Według Kosiniaka-Kamysza, by podnieść jakość pracy i oferować lepsze warunki zatrudnienia, firmy mogą korzystać z zapisów nowej ustawy o zamówieniach publicznych. "W ministerstwie pracy zmieniliśmy podejście przy zatrudnianiu firmy ochroniarskiej. W przetargu jako bardzo ważny element wpisaliśmy jakość zatrudnienia, czyli zastosowanie umowy o pracy" - powiedział minister.

Dodał, że dla zmiany jakości pracy bardzo ważne będą zmiany dotyczące terminowych umów o pracę: ograniczenie umów na czas określony do 36 miesięcy (łącznie z 3-miesięcznym okresem próbnym) i wydłużenie okresu wypowiedzenia tych umów. "To jest rewolucja w przepisach Kodeksu pracy. Nie może być tak, że umowy na czas określony trwają wiecznie, one muszą być ograniczone. Myślę, że znaleźliśmy dobre rozwiązanie pośród propozycji pracodawców i związkowców" - uważa Kosiniak-Kamysz.

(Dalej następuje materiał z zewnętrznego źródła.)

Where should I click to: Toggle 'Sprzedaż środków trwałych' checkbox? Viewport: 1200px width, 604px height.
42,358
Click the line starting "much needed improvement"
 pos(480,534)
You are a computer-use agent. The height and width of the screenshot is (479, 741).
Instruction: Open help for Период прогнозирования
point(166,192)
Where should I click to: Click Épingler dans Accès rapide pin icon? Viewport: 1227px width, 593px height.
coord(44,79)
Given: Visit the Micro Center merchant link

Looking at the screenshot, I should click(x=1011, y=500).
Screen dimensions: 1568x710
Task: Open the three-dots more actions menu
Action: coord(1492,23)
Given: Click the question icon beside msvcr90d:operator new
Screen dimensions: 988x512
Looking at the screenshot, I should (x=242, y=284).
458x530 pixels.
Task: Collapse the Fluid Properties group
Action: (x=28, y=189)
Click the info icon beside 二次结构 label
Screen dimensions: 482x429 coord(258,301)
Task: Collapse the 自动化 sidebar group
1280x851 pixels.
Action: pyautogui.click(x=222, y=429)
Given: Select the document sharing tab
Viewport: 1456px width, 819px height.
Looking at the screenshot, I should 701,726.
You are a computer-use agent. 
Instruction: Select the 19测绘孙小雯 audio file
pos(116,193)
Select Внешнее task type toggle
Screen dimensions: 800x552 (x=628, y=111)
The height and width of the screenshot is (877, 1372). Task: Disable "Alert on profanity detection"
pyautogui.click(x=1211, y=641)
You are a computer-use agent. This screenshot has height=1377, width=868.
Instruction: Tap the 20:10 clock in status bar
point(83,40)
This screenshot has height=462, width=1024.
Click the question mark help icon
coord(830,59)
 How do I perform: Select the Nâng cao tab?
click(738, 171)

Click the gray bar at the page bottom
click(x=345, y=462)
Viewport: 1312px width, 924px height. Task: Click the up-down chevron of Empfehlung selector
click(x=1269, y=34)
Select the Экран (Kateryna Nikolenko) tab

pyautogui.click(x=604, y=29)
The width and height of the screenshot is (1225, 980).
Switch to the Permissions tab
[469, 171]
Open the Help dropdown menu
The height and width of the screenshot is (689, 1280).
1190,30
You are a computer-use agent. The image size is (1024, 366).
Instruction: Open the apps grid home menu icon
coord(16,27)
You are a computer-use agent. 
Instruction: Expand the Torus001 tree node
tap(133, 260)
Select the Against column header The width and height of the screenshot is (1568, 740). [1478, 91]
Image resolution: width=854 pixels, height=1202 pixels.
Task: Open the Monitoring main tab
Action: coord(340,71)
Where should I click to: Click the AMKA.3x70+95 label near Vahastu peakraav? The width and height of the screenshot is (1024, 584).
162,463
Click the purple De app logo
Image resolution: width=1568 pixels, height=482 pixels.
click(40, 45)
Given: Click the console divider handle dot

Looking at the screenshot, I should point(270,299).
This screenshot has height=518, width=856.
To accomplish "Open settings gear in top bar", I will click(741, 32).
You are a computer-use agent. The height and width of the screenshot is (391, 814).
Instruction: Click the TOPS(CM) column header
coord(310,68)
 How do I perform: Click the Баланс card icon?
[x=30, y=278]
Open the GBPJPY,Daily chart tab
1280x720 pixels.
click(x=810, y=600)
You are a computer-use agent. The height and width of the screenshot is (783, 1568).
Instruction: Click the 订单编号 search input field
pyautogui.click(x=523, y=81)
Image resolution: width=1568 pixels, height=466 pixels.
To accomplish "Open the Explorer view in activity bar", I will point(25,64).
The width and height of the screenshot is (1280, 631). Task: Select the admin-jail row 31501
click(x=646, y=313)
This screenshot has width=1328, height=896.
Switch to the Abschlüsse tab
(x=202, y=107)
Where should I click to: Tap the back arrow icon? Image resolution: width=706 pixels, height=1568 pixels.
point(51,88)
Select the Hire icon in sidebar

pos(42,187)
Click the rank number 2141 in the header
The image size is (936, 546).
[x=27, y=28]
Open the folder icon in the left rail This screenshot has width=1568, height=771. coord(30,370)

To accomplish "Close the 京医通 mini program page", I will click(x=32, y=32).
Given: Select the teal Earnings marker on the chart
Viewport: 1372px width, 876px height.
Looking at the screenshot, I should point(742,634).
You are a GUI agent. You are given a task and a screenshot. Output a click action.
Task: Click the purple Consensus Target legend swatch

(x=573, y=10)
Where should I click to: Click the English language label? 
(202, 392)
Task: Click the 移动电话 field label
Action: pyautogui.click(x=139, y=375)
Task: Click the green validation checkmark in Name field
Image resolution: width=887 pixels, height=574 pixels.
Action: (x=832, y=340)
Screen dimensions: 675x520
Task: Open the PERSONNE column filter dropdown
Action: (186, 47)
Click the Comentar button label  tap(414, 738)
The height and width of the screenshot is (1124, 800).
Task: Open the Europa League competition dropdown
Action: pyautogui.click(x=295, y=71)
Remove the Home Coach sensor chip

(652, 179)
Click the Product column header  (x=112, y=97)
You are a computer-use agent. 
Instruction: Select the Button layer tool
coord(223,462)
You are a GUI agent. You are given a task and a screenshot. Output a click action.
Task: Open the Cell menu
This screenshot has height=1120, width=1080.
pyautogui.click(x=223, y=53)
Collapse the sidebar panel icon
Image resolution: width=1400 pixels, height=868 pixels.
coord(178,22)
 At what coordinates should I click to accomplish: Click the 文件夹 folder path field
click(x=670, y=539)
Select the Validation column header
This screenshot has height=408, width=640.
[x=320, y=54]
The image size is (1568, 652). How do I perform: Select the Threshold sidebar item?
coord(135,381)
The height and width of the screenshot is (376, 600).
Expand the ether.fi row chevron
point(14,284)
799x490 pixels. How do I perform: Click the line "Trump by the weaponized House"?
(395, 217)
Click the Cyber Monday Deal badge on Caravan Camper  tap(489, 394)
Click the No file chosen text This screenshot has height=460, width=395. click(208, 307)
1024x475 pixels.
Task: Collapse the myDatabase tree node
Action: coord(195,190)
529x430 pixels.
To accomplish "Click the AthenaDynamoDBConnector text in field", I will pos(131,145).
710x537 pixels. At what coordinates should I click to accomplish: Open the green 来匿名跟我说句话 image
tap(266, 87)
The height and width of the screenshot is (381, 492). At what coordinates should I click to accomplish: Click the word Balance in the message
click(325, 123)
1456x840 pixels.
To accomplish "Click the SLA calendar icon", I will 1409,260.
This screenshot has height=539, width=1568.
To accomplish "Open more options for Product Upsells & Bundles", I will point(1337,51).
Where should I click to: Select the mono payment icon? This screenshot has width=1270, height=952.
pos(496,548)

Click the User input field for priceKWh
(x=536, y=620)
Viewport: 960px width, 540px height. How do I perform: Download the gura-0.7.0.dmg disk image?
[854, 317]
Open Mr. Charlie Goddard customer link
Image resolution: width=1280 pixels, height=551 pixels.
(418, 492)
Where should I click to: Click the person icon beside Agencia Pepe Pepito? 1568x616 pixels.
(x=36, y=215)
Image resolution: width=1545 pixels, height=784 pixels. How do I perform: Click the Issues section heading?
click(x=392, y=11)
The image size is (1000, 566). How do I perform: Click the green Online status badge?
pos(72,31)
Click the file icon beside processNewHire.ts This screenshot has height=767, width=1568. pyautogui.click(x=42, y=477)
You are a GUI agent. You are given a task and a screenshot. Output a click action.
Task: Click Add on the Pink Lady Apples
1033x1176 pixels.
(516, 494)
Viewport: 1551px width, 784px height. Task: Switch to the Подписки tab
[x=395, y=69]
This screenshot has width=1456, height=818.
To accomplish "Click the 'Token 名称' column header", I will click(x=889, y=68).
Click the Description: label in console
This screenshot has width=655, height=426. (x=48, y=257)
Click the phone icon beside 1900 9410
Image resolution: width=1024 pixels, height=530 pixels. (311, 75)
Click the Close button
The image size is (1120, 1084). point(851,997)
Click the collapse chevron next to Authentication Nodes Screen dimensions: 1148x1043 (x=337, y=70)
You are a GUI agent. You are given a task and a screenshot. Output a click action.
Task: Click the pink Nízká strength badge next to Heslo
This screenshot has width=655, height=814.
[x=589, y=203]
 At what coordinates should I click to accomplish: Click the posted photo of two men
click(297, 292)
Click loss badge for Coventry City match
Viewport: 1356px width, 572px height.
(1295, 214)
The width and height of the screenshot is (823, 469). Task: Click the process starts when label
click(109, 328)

Minister mówił, że projekt zmiany w Kodeksie pracy zaakceptował w czwartek Stały Komitet Rady Ministrów, nie ma go w porządku obrad posiedzenia rządu w przyszłym tygodniu. "Myślę, że jest to kwestia kolejnego spotkania Rady Ministrów, przyjęcia i skierowania tego projektu do prac parlamentarnych. Ten projekt jest pilny i musi jak najszybciej być przyjęty. Myślę, że istnieje możliwość, byśmy zakończyli pracę przed wakacjami parlamentarnymi. To jest tak ważny projekt, że trzeba go jak najszybciej wprowadzić w życie" - podkreślił Kosiniak-Kamysz.

Według firmy doradczej Grant Thornton polski rynek pracy, mimo rosyjskiego embarga na niektóre polskie produkty oraz utrzymującej się stagnacji wśród głównych partnerów handlowych, przeżywa w ostatnim czasie wyjątkowo udany okres. Z danych unijnego urzędu statystycznego wynika, że w trzecim kwartale ub.r. liczba miejsc pracy w Polsce wzrosła do 16,06 mln. Według prognoz Grant Thornton, w 2015 r. zatrudnienie w polskiej gospodarce w szczytowym momencie (czyli w październiku) wyniesie 16,24 mln, a w 2016 r. sięgnie 16,49 mln.